Start to finish, copy the data exactly.

:: Dataset records

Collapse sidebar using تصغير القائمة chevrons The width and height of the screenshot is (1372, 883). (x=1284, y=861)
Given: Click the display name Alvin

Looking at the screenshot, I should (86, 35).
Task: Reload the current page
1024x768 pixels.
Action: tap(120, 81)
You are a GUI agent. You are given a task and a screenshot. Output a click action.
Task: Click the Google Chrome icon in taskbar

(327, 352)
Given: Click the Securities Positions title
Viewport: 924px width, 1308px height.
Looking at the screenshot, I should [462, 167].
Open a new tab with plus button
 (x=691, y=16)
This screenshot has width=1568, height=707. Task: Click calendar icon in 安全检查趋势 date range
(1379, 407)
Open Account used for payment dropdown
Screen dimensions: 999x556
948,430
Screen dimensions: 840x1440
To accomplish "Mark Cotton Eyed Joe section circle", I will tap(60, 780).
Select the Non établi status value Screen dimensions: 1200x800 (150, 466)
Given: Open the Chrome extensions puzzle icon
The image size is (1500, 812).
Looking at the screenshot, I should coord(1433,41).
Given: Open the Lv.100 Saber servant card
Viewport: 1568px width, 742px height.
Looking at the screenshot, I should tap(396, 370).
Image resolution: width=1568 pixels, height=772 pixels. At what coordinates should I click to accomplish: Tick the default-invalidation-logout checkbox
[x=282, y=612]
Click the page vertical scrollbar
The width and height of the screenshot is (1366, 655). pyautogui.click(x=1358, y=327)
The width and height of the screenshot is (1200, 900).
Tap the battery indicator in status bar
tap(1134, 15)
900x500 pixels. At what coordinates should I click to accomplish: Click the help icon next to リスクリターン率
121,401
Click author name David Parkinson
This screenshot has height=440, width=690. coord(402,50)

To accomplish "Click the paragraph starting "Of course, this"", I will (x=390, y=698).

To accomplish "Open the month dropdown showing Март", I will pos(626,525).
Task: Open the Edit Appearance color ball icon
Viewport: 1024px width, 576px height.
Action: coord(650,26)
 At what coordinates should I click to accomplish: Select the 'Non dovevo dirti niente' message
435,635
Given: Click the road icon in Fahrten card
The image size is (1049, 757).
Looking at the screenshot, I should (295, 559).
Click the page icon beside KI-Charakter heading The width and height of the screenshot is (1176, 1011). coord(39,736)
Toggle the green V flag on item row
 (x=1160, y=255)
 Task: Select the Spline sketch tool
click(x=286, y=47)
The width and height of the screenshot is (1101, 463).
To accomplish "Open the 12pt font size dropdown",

::::

- **Answer space**:
Collapse sidebar using تصغير القائمة chevrons The width and height of the screenshot is (1372, 883). (x=1284, y=861)
Given: Click the display name Alvin

Looking at the screenshot, I should (86, 35).
Task: Reload the current page
1024x768 pixels.
Action: tap(120, 81)
You are a GUI agent. You are given a task and a screenshot. Output a click action.
Task: Click the Google Chrome icon in taskbar

(327, 352)
Given: Click the Securities Positions title
Viewport: 924px width, 1308px height.
Looking at the screenshot, I should [462, 167].
Open a new tab with plus button
 (x=691, y=16)
This screenshot has width=1568, height=707. Task: Click calendar icon in 安全检查趋势 date range
(1379, 407)
Open Account used for payment dropdown
Screen dimensions: 999x556
948,430
Screen dimensions: 840x1440
To accomplish "Mark Cotton Eyed Joe section circle", I will tap(60, 780).
Select the Non établi status value Screen dimensions: 1200x800 (150, 466)
Given: Open the Chrome extensions puzzle icon
The image size is (1500, 812).
Looking at the screenshot, I should coord(1433,41).
Given: Open the Lv.100 Saber servant card
Viewport: 1568px width, 742px height.
Looking at the screenshot, I should tap(396, 370).
Image resolution: width=1568 pixels, height=772 pixels. At what coordinates should I click to accomplish: Tick the default-invalidation-logout checkbox
[x=282, y=612]
Click the page vertical scrollbar
The width and height of the screenshot is (1366, 655). pyautogui.click(x=1358, y=327)
The width and height of the screenshot is (1200, 900).
Tap the battery indicator in status bar
tap(1134, 15)
900x500 pixels. At what coordinates should I click to accomplish: Click the help icon next to リスクリターン率
121,401
Click author name David Parkinson
This screenshot has height=440, width=690. coord(402,50)

To accomplish "Click the paragraph starting "Of course, this"", I will (x=390, y=698).

To accomplish "Open the month dropdown showing Март", I will pos(626,525).
Task: Open the Edit Appearance color ball icon
Viewport: 1024px width, 576px height.
Action: coord(650,26)
 At what coordinates should I click to accomplish: Select the 'Non dovevo dirti niente' message
435,635
Given: Click the road icon in Fahrten card
The image size is (1049, 757).
Looking at the screenshot, I should (295, 559).
Click the page icon beside KI-Charakter heading The width and height of the screenshot is (1176, 1011). coord(39,736)
Toggle the green V flag on item row
 (x=1160, y=255)
 Task: Select the Spline sketch tool
click(x=286, y=47)
The width and height of the screenshot is (1101, 463).
To accomplish "Open the 12pt font size dropdown",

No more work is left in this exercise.